The isolated reef, the first to be found in over 120 years, ranges around 500 meters, making it taller than the Sydney Tower, and the Empire State Building, specialists from the Schmidt Ocean Institute said.
It was uncovered a week ago as researchers finished a submerged planning of the ocean bottom of the northern Great Barrier Reef off Far North Queensland. They utilized a submerged robot known as SuBastian, to investigate the reef.
Outfitted with automated arms and a camera, it took coral from the reef for logical assessment, livestreaming its investigation on YouTube.
Analysts said the base of the "sharp edge like" reef estimates 1.5km wide, rising 500 meters to its shallowest profundity of 40 meters underneath the waves.
There are seven other tall isolates reefs in the territory, including the reef at Raine Island - a critical green turtle settling site.
Undertaking pioneer Dr Robin Beaman said he was astounded by the disclosure.
"To 3D map the reef in detail, yet additionally outwardly observe this disclosure with SuBastian is inconceivable," Dr Beaman said.
"We are amazed and thrilled by what we have found. To 3D map the reef in detail, yet in addition outwardly observe this revelation with SuBastian is extraordinary."
The endeavor was one of a progression of mechanical jumps arranged by the organization to investigate the seas around Australia.
Specialists are relied upon to keep reviewing the region until November 17.

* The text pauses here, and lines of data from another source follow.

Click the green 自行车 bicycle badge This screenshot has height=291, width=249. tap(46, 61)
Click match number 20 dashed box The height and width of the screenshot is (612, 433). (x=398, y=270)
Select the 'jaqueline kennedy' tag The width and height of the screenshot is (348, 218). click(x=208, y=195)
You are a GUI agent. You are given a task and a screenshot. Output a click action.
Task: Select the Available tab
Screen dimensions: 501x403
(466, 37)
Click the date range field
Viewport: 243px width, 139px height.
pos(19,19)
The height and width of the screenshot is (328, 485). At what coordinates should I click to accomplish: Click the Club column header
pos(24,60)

"To locate another a large portion of a-kilometer tall reef in the seaward Cape York territory of the all around perceived Great Barrier Reef shows how strange the world is simply past our coastline," Dr Jyotika Virmani, leader head of Schmidt Ocean Institute, said.
"This amazing blend of planning information and submerged symbolism will be utilized to comprehend this new reef and its function inside the mind boggling Great Barrier Reef World Heritage Area."
The Great Barrier Reef, the world's biggest coral reef, covers 345,000 square kilometers and is home to in excess of 1500 types of fish, 411 types of hard corals and many different species.